+++ Provided material +++

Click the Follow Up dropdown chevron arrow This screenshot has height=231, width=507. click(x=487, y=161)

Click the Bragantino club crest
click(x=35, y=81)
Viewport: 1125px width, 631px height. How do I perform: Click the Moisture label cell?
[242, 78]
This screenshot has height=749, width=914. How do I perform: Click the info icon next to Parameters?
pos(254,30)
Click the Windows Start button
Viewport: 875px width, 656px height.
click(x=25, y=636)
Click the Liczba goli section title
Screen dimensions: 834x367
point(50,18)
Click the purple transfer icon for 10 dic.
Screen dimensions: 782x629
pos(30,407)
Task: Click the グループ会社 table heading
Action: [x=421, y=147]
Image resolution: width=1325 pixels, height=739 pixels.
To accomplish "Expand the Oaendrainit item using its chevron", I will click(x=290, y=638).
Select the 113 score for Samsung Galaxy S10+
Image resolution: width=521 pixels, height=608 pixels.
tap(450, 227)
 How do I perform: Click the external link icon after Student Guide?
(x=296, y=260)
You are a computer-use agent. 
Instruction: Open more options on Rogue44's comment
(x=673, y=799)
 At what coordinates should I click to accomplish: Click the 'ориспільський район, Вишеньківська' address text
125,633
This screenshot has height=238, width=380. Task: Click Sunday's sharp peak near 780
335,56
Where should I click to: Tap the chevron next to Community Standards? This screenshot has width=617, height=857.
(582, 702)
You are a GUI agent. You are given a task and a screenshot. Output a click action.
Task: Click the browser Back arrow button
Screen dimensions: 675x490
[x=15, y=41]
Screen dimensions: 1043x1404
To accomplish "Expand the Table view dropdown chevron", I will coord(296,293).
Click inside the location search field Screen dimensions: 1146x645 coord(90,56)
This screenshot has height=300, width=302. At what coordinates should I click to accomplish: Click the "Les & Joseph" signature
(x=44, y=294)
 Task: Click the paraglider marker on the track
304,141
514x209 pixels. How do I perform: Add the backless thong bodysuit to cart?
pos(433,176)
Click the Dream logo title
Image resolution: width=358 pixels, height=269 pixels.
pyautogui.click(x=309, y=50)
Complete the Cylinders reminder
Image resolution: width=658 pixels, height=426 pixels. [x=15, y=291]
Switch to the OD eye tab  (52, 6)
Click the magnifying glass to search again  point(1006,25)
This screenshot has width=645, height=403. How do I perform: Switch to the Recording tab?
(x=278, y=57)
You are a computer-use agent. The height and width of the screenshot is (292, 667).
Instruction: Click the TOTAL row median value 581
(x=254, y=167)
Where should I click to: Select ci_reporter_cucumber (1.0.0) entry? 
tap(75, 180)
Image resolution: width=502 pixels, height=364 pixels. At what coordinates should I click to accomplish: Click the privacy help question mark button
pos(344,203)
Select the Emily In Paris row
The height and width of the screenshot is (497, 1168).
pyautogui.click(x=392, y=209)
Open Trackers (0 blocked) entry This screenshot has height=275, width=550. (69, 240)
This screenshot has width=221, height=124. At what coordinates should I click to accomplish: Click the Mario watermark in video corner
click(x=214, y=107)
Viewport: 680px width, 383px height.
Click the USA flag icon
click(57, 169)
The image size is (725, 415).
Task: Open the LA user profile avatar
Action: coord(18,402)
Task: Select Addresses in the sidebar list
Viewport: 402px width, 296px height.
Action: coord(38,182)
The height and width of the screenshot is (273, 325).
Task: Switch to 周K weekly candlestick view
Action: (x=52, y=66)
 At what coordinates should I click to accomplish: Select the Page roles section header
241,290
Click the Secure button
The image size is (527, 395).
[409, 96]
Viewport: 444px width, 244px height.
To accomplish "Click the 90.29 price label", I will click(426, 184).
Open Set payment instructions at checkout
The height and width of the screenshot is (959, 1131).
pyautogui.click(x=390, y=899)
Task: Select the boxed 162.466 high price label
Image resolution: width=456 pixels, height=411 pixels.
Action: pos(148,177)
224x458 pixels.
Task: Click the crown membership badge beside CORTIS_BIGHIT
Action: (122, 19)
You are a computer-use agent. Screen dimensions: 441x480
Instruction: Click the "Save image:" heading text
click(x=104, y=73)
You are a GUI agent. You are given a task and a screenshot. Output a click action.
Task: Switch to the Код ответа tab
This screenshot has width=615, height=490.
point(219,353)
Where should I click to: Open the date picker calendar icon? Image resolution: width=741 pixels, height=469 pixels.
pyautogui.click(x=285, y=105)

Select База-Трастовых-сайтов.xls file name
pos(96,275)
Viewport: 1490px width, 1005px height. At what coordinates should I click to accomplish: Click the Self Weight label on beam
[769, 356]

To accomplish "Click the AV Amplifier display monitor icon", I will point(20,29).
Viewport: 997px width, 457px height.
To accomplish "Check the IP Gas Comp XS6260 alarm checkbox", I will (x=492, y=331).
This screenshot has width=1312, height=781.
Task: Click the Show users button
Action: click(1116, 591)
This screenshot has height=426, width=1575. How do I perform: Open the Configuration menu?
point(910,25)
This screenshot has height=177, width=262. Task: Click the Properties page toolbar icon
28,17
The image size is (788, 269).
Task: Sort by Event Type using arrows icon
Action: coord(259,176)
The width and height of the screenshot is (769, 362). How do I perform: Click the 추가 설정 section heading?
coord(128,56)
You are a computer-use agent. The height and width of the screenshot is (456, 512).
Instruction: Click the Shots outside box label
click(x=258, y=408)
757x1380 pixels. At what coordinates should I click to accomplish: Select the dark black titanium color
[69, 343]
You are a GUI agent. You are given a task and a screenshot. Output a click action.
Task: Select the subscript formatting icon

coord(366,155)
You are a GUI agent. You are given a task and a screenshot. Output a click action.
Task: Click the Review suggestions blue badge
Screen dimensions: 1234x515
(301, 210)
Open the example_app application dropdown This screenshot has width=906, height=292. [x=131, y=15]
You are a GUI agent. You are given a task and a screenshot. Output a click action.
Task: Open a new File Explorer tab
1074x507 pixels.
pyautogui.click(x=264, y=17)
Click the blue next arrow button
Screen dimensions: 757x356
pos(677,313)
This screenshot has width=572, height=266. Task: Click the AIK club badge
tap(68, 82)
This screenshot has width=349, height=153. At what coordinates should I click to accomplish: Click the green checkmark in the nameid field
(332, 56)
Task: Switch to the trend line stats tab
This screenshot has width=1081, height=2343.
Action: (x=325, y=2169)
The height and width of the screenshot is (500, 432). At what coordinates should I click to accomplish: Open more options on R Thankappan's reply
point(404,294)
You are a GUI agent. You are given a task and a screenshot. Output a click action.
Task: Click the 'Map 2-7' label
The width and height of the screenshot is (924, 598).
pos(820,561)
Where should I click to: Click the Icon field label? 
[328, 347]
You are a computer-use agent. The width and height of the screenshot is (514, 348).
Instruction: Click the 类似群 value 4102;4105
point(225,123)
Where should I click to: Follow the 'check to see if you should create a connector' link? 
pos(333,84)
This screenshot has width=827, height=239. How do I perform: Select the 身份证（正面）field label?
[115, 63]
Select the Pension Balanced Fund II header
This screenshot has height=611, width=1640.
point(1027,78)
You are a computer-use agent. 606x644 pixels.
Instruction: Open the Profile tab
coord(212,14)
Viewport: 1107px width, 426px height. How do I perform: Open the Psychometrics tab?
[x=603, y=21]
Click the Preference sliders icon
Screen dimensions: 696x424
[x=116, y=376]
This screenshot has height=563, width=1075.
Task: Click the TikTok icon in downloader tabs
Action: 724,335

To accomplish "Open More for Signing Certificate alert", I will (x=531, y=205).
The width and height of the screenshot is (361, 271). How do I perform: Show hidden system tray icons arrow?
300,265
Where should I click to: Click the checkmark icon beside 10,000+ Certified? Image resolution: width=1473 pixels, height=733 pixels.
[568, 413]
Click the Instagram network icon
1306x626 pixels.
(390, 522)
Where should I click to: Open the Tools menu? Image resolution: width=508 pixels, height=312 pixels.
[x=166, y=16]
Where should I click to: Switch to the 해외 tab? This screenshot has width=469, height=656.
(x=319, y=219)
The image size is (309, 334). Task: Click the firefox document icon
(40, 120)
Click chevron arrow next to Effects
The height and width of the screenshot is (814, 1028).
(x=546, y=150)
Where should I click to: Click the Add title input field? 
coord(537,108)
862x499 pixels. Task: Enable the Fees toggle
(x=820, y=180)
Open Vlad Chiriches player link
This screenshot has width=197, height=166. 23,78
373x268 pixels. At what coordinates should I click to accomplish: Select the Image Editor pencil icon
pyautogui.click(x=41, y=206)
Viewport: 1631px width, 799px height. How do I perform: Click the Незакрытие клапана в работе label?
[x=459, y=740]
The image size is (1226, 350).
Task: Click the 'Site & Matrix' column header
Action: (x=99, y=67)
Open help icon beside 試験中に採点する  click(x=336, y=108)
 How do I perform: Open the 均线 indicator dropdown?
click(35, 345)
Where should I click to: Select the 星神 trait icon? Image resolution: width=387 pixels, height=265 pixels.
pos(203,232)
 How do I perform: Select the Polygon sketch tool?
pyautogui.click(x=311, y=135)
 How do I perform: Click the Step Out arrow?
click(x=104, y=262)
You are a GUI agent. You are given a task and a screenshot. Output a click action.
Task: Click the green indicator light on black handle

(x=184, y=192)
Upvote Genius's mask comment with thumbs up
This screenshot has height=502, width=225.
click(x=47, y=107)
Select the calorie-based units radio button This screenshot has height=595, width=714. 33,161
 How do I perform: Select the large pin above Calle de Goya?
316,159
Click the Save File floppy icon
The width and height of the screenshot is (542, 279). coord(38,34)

+++

* _Exercise brief_
Go through the material above and report each line containing "price".

* _Solution for this exercise_
To accomplish "Click the 90.29 price label", I will click(426, 184).
Task: Select the boxed 162.466 high price label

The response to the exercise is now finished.